Essa perda não é percebida imediatamente no contracheque, mas sim no cotidiano: nas compras do supermercado, no pagamento das contas, no aumento constante do custo de vida e na consequente redução da qualidade de vida. É essa corrosão silenciosa do poder aquisitivo ao longo dos últimos anos.

IMPORTANTE: Sabemos que a defasagem salarial vai além dos números oficiais, há uma outra série de fatores envolvidos, onde os sindicatos e entidades falam num percentual superior a 60%. O jornal apenas pode se basear nos dados oficiais, pois não tem esse outro levantamento, portanto o que apresentamos abaixo é o que apresenta o órgão de controle da inflação, o Banco Central.

Segundo a última divulgação do Boletim Focus do Banco Central, a estimativa do mercado financeiro para a inflação oficial brasileira (IPCA) em 2026 é de 5,11% ao ano.

De acordo com a série histórica do Banco Central, os policiais e bombeiros do Rio Grande do Sul acumulam uma significativa perda do poder de compra desde 2018, ano em que receberam a última parcela do reajuste salarial concedido em 2014. Considerando a inflação acumulada entre 2018 e 2026, a defasagem chega a aproximadamente 47,25% sem considerar o valor de perda sobre perda, que eleva o índice para aproximadamente 54%, o que representa uma expressiva corrosão dos salários.
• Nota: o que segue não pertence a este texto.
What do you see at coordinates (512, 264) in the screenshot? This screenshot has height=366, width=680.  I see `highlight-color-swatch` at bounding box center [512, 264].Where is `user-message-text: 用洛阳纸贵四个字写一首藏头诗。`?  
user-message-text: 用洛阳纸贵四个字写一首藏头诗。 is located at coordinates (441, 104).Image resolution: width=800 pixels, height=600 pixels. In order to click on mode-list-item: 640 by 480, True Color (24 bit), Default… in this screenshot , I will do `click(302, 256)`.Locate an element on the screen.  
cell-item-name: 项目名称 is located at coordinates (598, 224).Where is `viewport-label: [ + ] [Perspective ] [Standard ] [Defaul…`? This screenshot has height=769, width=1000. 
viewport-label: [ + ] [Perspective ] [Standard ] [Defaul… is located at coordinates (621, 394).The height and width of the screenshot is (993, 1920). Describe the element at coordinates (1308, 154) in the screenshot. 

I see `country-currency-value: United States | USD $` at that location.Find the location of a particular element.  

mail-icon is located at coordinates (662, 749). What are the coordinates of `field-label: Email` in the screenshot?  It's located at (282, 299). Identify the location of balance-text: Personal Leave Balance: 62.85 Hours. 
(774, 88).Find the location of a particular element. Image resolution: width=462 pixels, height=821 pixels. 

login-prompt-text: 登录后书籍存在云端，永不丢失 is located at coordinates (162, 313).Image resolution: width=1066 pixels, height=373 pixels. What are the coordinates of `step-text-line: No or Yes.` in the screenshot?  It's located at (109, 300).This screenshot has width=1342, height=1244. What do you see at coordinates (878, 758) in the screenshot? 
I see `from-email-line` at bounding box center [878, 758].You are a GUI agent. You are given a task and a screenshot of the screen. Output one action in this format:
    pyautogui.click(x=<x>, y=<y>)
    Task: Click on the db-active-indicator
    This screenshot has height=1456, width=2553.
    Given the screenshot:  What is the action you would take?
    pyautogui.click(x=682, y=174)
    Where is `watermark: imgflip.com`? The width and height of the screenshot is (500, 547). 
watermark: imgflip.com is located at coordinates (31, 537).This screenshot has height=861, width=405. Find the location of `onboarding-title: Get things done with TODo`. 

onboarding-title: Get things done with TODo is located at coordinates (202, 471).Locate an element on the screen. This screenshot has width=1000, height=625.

Evolução anual da inflação (IPCA)

AnoÍndice
20183,75%
20194,31%
20204,52%
202110,06%
20225,79%
20234,62%
20244,83%
20254,26%
2026*5,11%

*Estimativa do mercado financeiro (Boletim Focus).

Total acumulado (soma dos índices): 47,25% a este valor se acrescenta o percentual de “perda sobre perda“.

Existe um velho ditado que afirma que “contra números não há argumentos”. E os números oficiais demonstram a crescente defasagem remuneratória enfrentada pelos policiais e bombeiros do Rio Grande do Sul.

O último ano em que o Governo do Rio Grande do Sul concedeu uma Revisão Geral Anual (RGA) para repor perdas inflacionárias ao funcionalismo público estadual foi em 2022. Naquela ocasião, a Assembleia Legislativa aprovou um índice de 6%. Também foi concedido um reajuste salarial de 12% em 3 parcelas, a última das quais será paga em outubro deste ano. Reajuste que não atingiu parte dos servidores, que tiveram esse percentual absorvido pela parcela de irredutibilidade de seus proventos, com a mudança para subsídio.

Segundo divulgamos aqui em nosso portal de notícias, vários sindicatos e entidades tiveram reuniões na semana passada com o Chefe da Casa Civil, onde lhes foi informado que o governo estuda a possibilidade da concessão de revisão geral em 2026. Aguardamos o índice oferecido, que, se respeitado o percentual descrito pelo IPCA 2025, será em torno de 4,26%.